L’année suivante, toujours avec des élèves de seconde, nous avons conçu un jeu de rôles, en concevant pour chaque personnage du roman un profil Facebook, ce qui a permis de les faire communiquer entre eux, en transposant une partie du roman. Le but ultime de l’exercice était d’arriver à écrire un plan de dissertation, autour du sujet suivant : « Pourquoi peut-on dire que les personnages de Bel-Ami forment un réseau social ? »
Comment avez-vous réalisé ces activités ? combien de temps ces phases de travail ont-elles duré ?
Nous avons pris seulement une heure pour réaliser le test, dont le titre était « Quel personnage de Bel-Ami es-tu ? ». Mais il était en vérité l’aboutissement de toute notre séquence de travail. Et j’ai pris toutes mes précautions pour qu’on ne puisse pas dire que j’incitais activement mes élèves à aller sur Facebook! Nous avons réalisé le test sur papier en classe, et je l’ai tapé moi-même en me connectant personnellement sur le réseau social, en dehors du cours, sur une des applications du site qui permet de réaliser des quizz interactifs.

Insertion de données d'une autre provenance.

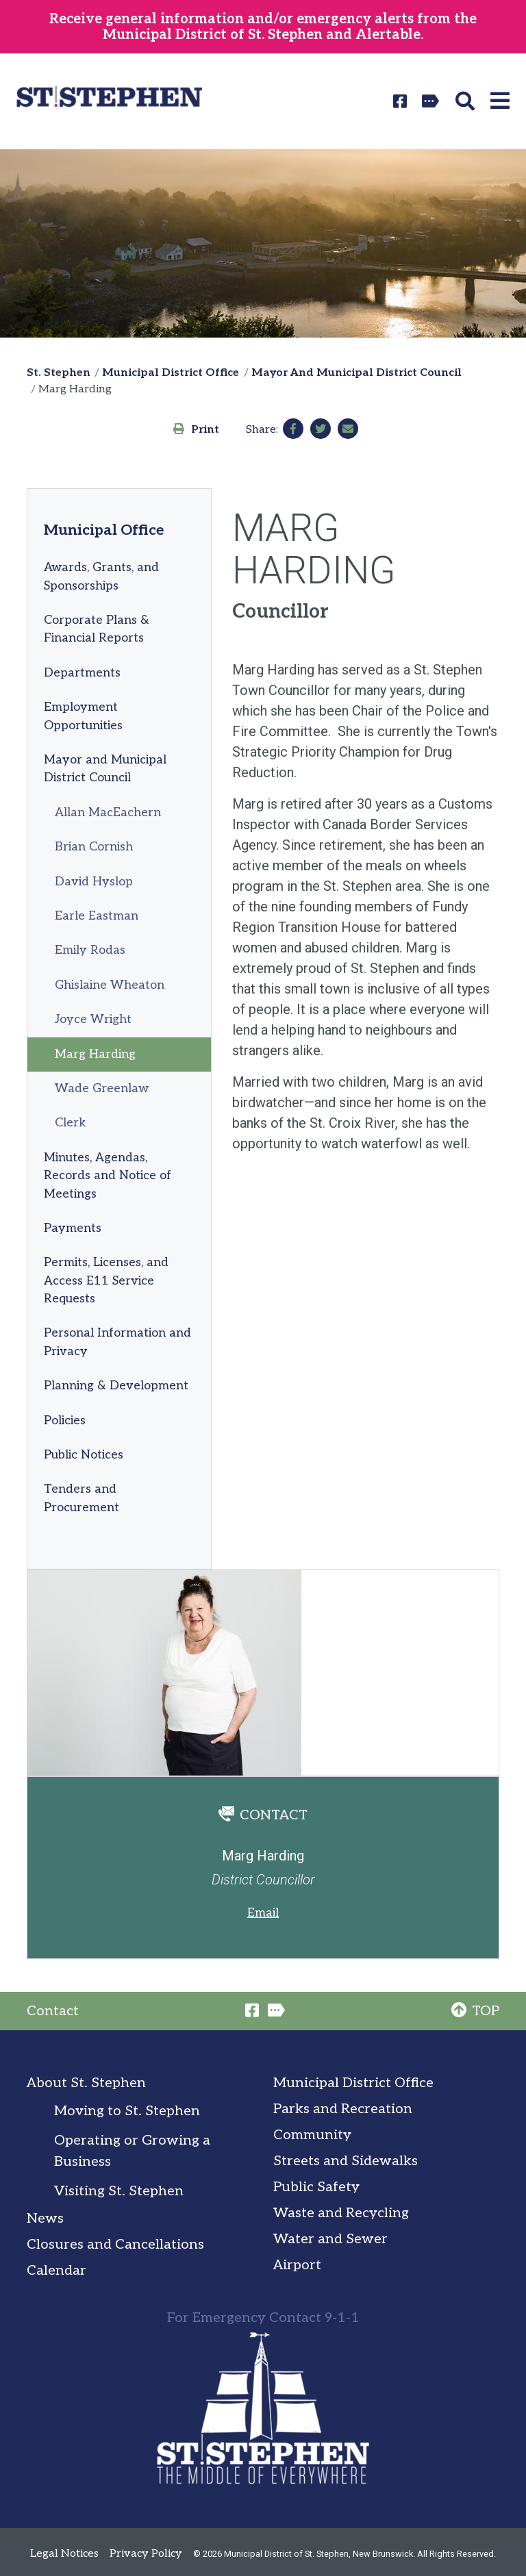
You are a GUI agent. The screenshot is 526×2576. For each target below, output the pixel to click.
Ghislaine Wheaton (109, 985)
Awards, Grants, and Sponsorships (101, 576)
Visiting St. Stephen (119, 2191)
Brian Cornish (94, 846)
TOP (475, 2011)
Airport (297, 2265)
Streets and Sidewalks (345, 2161)
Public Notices (83, 1455)
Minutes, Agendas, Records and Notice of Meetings (107, 1175)
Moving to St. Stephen (127, 2111)
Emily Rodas (90, 950)
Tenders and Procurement (81, 1498)
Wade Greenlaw (102, 1088)
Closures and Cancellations (115, 2244)
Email (263, 1913)
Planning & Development (116, 1385)
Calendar (56, 2270)
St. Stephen (58, 372)
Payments (72, 1228)
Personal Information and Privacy (117, 1342)
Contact (53, 2011)
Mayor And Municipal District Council (356, 372)
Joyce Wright (93, 1019)
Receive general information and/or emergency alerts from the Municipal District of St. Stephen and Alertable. (263, 27)
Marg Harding (95, 1054)
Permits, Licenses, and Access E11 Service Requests (106, 1280)
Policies (65, 1420)
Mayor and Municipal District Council (105, 769)
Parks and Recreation (342, 2109)
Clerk (70, 1122)
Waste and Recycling (341, 2213)
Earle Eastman (96, 916)
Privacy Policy (146, 2553)
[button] (467, 101)
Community (312, 2135)
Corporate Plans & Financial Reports (96, 629)
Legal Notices (64, 2553)
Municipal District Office (170, 372)
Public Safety (316, 2187)
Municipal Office (104, 530)
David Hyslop (94, 881)
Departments (82, 673)
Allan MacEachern (108, 812)
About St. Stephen (86, 2083)
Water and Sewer (330, 2239)
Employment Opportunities (83, 716)
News (45, 2218)
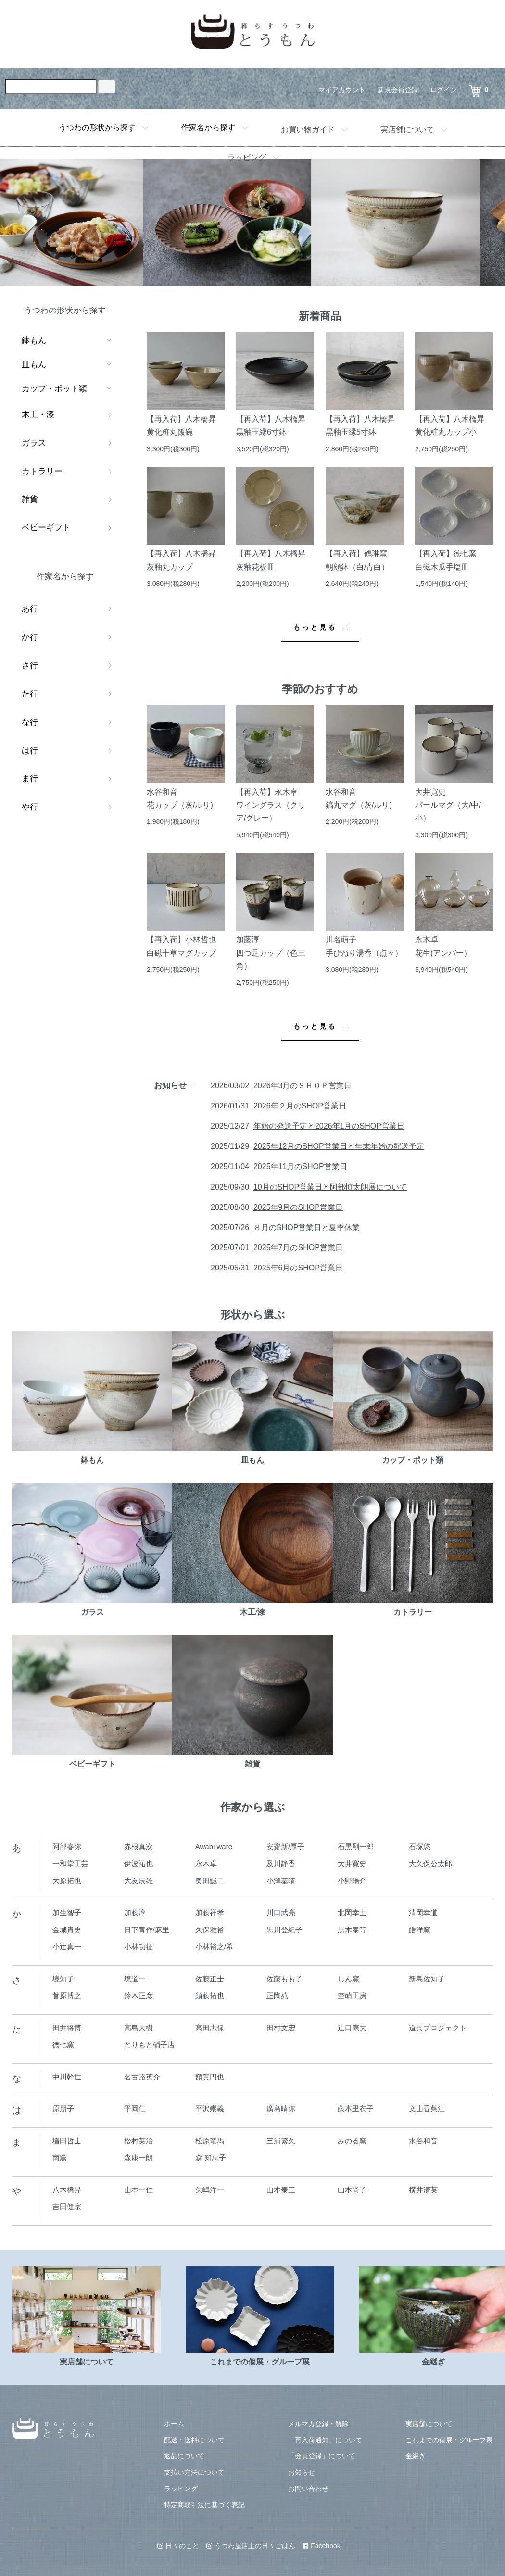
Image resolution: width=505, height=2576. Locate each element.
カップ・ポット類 (54, 388)
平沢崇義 (209, 2108)
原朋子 (63, 2108)
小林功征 (138, 1946)
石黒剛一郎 (356, 1846)
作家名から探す (208, 128)
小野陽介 (352, 1881)
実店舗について (407, 129)
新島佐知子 (427, 1979)
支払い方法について (194, 2472)
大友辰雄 (138, 1881)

Pour la transposition d’une partie du roman sur Facebook, nous avons également limité la durée du travail dans le temps (car on pourrait étendre indéfiniment ce genre d’activité !) sur deux heures. J’ai demandé à mon proviseur l’autorisation exceptionnelle de débloquer l’usage de Facebook, normalement interdit dans mon établissement, pour ce projet précis. Il a accepté. En fait, je n’imaginais pas qu’une grande partie des élèves allait ainsi, grâce à cette activité, découvrir le paramétrage des comptes sur Facebook, que tous utilisaient pourtant pour leur usage personnel, mais souvent sans faire attention aux moyens de protéger leurs données. J’ai constaté que ma démarche dépassait alors le simple exercice d’écriture ludique, et ses objectifs plus pointus de réflexion sur la notion de réseau des personnages : en les accompagnant ponctuellement sur Facebook, je leur donnais des clés essentielles de sécurité pour eux-mêmes. Cela a fini de me persuader que l’éducation nationale avait bien un rôle à jouer dans l’éducation aux usages des réseaux sociaux.
Comment les élèves se sont-ils investis dans ce travail?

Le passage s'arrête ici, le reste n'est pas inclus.